# [Task objective]
Within the records that follow, restate exactly the lines from the line with "Open the 格式 format dropdown" down to the line with "This screenshot has width=1259, height=767.", including both. Omit the pictures.

# [Information given]
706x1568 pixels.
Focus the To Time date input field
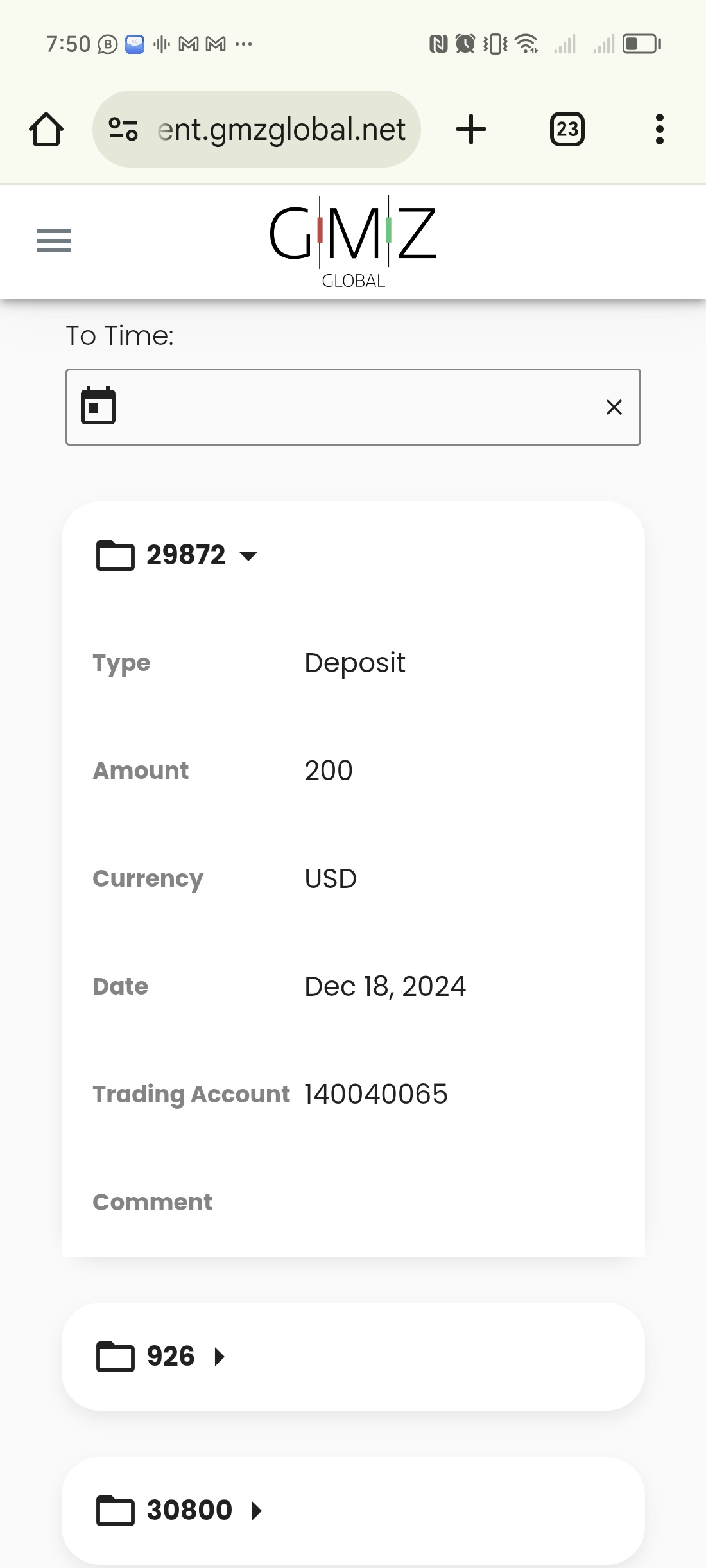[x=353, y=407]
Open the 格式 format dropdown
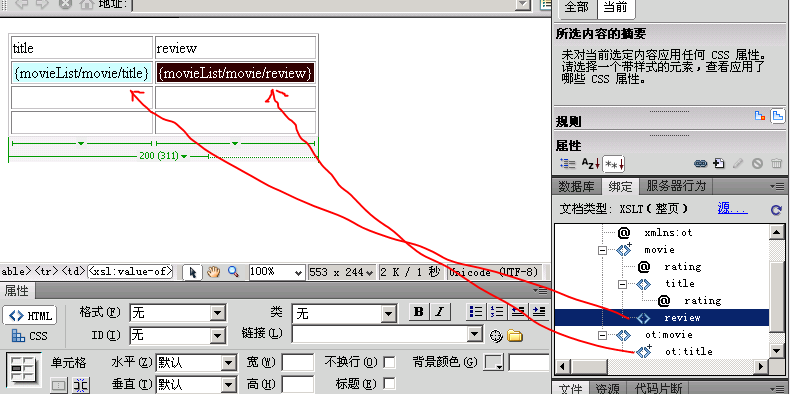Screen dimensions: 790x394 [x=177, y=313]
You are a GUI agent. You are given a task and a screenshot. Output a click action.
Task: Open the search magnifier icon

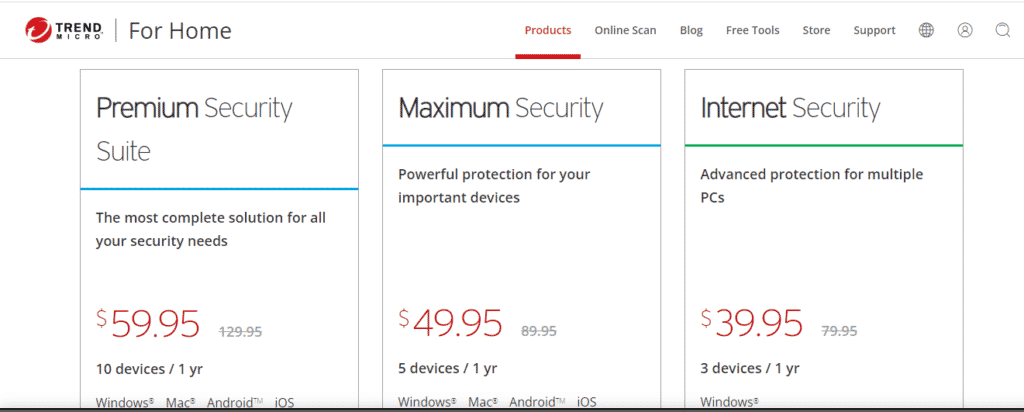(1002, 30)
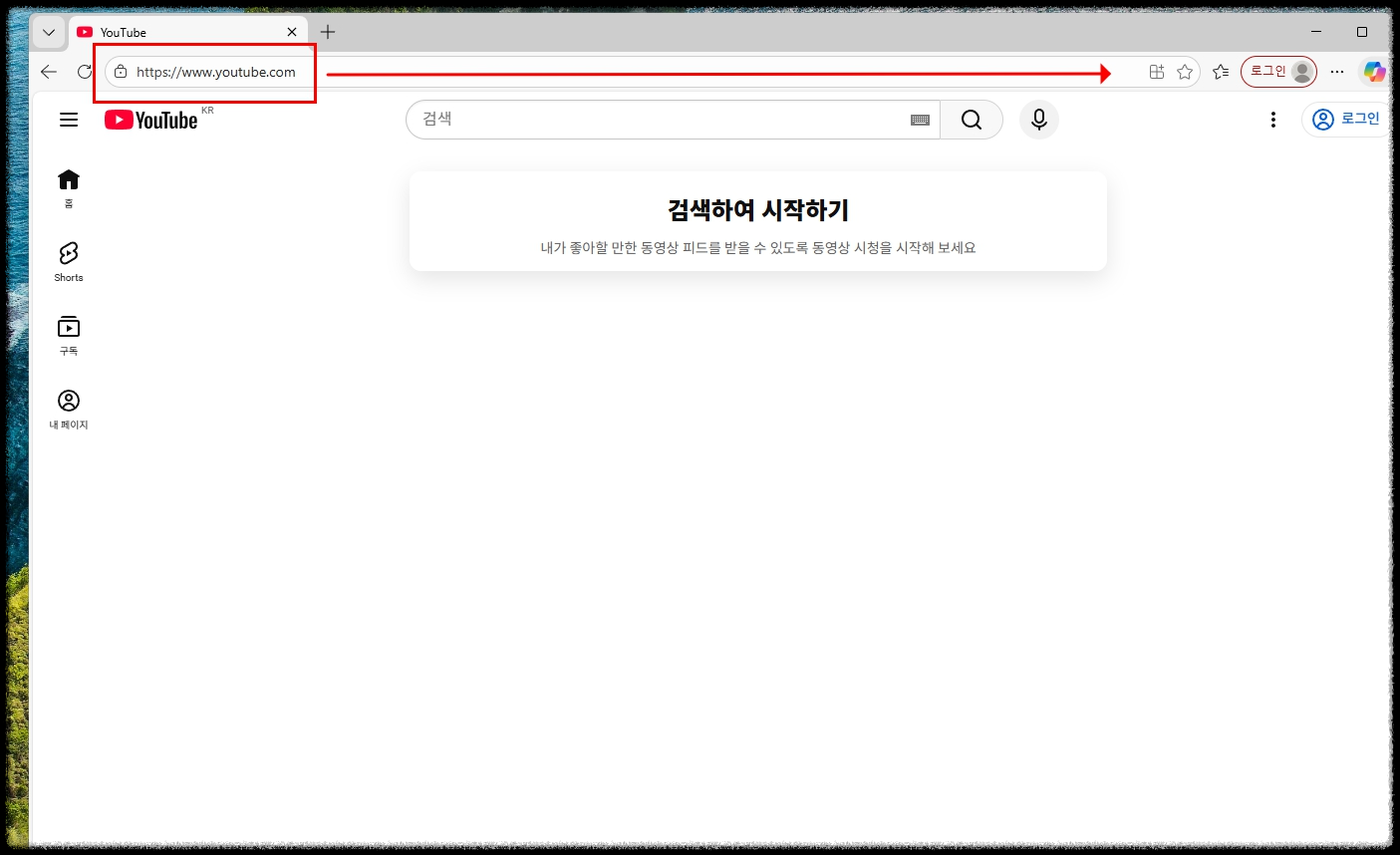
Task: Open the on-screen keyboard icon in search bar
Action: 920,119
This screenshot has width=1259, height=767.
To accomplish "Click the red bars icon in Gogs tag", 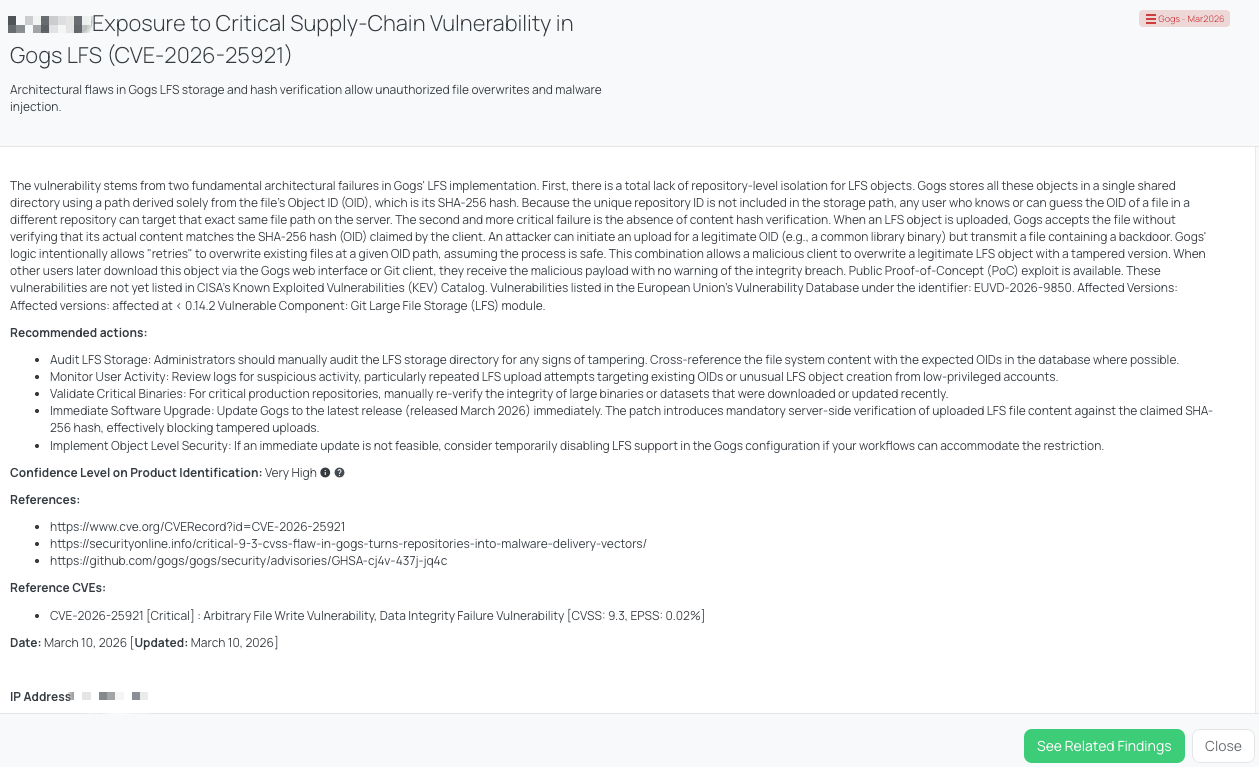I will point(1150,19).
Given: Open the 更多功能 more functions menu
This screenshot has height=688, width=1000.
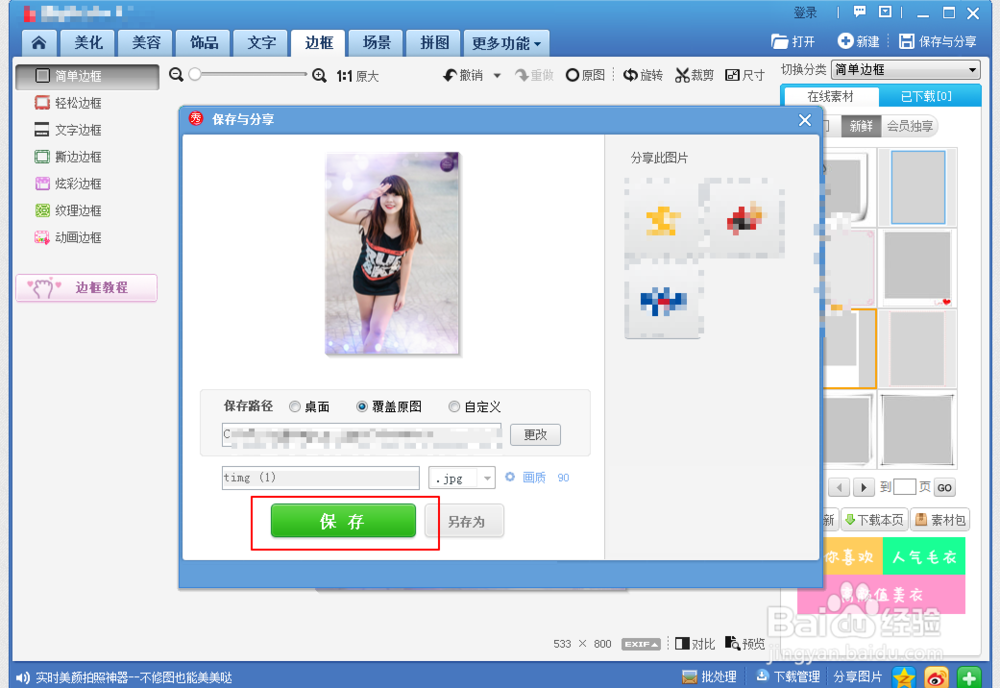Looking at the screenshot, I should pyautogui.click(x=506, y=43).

# [Task result]
Open the 格式 format dropdown
Screen dimensions: 790x394 [x=177, y=313]
You are a GUI agent. You are given a task and a screenshot. Output a click action.
Task: Open the search magnifier icon

(1002, 30)
Task: Open the on-screen keyboard icon in search bar
Action: 920,119
This screenshot has width=1259, height=767.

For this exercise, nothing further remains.